Creating Lung Cancer Support Groups in Communities with Highest Rates of Cancer

Jun 10, 2016 10:00 AM ET

June is National Cancer Survivor Month. The Bristol-Myers Squibb Foundation’s Bridging Cancer Care™ initiative supports community-based resources and survivorship support programs expanding to underserved populations in the U.S., with a primary focus on southeastern states with the highest lung cancer incidence and mortality in the country. By collaborating with partners such as Lung Cancer Alliance, the Foundation is promoting much-needed support for lung cancer survivors and their families.

After her diagnosis and treatment for lung cancer, Jenny White felt isolated and wanted to connect with other lung cancer survivors. She reached out to several organizations in her hometown of Nashville, TN, but only found programs for smoking cessation support.

She eventually found Gilda’s Club and is now a regular at the twice-monthly meetings. “I’ve seen the hope that people find in meeting other survivors. A support group gives us all a chance to find each other,” Jenny says.

Lung cancer-specific support groups are few and far between in the U.S. Jenny was fortunate to live in Nashville, site of the only lung cancer support group in the state. Other survivors are not as lucky -- even in the Tobacco Belt region, which has the highest prevalence of lung cancer in the nation, some states, like Tennessee, have only one support group and a number have none.

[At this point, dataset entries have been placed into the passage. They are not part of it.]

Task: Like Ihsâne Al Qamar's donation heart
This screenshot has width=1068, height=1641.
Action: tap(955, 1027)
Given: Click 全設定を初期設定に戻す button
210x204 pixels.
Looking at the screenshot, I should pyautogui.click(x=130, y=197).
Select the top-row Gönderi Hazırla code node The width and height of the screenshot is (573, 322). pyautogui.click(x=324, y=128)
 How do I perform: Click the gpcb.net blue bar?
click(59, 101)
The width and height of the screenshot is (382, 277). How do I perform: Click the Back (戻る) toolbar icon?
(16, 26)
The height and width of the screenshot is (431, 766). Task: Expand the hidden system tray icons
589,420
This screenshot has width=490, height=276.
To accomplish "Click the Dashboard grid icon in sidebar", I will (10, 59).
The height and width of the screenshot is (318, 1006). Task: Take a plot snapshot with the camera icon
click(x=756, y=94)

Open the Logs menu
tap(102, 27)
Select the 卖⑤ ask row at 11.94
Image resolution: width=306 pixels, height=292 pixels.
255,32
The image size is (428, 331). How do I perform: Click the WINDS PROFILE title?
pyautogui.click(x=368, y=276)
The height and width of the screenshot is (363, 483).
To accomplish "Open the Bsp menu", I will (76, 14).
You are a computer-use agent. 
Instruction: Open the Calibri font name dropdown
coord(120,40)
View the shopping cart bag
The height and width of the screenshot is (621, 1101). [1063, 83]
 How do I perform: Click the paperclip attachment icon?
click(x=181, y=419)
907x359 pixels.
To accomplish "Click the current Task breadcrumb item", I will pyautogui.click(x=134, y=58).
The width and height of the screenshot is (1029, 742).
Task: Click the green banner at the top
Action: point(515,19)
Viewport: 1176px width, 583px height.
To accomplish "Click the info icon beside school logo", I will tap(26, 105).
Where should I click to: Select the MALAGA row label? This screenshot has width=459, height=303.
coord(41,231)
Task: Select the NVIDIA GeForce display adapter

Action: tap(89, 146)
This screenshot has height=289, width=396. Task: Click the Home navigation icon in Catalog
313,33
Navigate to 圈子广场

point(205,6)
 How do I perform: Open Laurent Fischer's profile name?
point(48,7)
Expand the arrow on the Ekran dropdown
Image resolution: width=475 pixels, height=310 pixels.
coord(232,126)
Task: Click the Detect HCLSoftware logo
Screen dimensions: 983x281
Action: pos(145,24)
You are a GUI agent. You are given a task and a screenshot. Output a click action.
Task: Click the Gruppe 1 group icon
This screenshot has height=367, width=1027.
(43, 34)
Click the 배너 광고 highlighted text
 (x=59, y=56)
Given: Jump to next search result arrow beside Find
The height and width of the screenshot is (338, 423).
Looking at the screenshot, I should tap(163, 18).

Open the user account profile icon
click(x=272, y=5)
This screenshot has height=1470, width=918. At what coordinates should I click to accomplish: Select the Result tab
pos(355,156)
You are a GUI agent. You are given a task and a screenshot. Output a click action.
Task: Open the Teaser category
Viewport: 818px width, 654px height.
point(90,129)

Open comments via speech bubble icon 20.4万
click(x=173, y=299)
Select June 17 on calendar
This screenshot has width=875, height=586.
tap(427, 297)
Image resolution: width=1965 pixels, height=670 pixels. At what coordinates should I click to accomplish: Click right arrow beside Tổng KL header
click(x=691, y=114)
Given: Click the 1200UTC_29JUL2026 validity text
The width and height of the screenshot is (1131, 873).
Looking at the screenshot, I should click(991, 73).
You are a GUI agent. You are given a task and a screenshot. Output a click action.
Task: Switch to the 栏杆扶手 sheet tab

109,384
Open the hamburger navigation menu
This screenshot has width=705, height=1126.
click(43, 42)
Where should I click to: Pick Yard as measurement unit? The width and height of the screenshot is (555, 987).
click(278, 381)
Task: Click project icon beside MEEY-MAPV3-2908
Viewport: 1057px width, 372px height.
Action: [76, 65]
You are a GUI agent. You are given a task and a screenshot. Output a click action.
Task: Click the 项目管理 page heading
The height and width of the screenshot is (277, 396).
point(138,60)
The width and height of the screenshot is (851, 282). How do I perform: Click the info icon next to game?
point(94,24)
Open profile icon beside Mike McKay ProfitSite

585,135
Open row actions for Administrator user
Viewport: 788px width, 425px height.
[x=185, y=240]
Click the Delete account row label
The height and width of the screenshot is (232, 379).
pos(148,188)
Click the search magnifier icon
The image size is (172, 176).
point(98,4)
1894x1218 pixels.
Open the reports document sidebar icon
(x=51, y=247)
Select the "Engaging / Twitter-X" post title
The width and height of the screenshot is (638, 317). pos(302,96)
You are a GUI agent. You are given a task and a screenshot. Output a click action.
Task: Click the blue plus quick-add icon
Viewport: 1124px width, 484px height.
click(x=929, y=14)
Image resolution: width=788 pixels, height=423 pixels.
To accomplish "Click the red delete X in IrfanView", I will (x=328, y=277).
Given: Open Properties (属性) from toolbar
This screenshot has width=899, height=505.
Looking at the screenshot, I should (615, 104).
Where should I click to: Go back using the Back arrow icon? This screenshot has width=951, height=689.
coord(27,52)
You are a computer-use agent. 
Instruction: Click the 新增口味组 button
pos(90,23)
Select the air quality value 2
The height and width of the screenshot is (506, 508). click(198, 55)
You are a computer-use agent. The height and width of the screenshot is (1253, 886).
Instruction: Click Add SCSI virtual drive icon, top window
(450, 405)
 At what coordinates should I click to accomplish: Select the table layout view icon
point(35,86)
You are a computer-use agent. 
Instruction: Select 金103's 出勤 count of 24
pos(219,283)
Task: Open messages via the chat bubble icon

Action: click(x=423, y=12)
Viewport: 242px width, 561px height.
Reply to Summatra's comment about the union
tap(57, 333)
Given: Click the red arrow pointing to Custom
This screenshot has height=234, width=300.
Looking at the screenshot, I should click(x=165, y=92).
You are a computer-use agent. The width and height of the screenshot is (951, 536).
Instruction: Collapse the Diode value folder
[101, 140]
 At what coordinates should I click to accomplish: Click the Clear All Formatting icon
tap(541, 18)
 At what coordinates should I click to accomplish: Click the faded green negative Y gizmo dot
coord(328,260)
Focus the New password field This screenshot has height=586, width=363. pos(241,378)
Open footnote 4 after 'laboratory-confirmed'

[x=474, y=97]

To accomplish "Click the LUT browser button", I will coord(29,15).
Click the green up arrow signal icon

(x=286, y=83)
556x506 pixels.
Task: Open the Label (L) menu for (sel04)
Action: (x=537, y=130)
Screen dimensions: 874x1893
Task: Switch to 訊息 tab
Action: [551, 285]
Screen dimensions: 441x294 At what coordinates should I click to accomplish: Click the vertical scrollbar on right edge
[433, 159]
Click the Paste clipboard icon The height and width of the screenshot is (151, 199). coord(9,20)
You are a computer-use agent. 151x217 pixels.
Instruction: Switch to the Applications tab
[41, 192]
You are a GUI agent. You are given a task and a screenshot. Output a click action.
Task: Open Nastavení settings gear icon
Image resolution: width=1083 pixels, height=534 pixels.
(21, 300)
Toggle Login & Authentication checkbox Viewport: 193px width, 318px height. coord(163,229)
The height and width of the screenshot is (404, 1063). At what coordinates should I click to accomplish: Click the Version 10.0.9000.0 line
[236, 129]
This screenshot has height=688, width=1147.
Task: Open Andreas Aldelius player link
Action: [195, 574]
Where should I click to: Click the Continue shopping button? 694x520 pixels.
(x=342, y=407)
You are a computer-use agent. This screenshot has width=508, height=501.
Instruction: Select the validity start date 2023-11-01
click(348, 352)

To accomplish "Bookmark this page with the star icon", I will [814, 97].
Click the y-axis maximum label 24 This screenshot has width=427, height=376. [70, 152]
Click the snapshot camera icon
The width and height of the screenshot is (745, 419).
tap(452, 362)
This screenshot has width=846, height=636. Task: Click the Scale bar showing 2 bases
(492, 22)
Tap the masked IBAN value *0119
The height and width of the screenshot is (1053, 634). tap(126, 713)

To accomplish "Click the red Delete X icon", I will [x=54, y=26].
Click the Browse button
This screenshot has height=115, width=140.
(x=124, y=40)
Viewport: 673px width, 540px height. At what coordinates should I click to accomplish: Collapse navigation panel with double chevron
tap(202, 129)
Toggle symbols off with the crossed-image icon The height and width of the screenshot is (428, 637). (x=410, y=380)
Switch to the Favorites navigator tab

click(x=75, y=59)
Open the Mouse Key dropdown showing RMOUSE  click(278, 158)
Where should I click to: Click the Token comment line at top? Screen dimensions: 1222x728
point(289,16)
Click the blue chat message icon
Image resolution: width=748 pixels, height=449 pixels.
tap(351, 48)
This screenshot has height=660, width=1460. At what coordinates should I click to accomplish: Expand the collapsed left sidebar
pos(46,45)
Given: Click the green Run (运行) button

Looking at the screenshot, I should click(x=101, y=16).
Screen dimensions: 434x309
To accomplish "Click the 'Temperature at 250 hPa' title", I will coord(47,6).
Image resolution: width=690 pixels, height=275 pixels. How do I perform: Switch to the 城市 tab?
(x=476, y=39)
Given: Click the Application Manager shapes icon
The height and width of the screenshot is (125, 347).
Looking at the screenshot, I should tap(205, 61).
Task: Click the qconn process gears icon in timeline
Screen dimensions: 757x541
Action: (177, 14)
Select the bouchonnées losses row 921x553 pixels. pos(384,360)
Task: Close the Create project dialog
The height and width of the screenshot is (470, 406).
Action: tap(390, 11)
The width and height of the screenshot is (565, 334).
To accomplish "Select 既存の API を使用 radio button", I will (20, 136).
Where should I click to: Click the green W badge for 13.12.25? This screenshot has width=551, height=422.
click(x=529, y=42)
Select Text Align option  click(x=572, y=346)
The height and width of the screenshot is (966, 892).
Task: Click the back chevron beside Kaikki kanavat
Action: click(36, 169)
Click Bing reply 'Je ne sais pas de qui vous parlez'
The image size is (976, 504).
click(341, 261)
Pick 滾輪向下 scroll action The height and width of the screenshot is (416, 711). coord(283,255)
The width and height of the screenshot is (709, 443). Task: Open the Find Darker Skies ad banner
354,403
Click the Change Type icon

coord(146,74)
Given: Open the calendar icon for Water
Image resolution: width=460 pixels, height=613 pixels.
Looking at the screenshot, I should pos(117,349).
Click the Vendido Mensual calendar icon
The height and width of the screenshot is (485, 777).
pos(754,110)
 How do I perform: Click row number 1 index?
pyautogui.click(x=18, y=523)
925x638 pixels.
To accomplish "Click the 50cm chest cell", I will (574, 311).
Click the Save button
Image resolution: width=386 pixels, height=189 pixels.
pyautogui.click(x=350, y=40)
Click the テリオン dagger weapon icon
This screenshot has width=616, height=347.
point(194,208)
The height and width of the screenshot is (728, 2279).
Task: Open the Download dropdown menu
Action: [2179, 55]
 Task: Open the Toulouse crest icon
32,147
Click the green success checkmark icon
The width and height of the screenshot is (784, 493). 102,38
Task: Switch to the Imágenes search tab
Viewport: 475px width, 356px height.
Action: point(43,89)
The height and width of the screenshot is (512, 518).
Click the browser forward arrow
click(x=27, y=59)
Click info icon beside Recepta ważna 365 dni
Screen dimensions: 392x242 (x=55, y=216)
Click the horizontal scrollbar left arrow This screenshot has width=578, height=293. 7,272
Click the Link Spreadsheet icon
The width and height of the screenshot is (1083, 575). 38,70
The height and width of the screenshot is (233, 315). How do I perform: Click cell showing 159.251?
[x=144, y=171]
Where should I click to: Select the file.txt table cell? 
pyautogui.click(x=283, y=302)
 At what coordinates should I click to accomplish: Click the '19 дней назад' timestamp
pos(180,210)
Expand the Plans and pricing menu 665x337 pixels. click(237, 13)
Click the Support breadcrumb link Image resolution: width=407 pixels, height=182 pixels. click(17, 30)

Lung Cancer Alliance (LCA) is aiming to change that. A grant from the Bristol-Myers Squibb Foundation’s Bridging Cancer Care initiative is funding LCA’s National Lung Cancer Support Group Network to reach patients in communities with a high incidence of lung cancer and a lack of local support groups. The focus will be on eight Tobacco Belt states: Mississippi, Alabama, Georgia, North Carolina, South Carolina, West Virginia, Tennessee and Kentucky.

Lung cancer is the leading cause of cancer death in the U.S. and claims more lives than prostate, pancreatic, breast and colon cancers combined. The five-year survival rate is just over 16%, significantly lower than for many other cancers.

Although an estimated 224,000 people will be diagnosed with lung cancer in the U.S. in 2016, there are fewer than 100 lung cancer specific support groups available. 

LCA’s Network works with existing and new lung cancer support groups by connecting with local partners to train group facilitators and provide guidance on how to establish and maintain a support group for lung cancer survivors. The Network helps the support groups identify the specific challenges in sustaining a group, especially in light of the high mortality rate associated with the disease.

With the Foundation’s support, LCA is currently working with two existing groups, Gilda’s Club in Nashville and Cornucopia in Durham, North Carolina, and is establishing five new ones in West Virginia, South Carolina, Georgia and Mississippi. The network is also partnering with local hospitals and oncologists to help raise awareness about the support groups among lung cancer survivors.

"Being in a lung cancer survivor group is something I never thought I'd be in,” Jenny says, “but the fact that I am is a way of saying, ‘I am not giving in to this disease."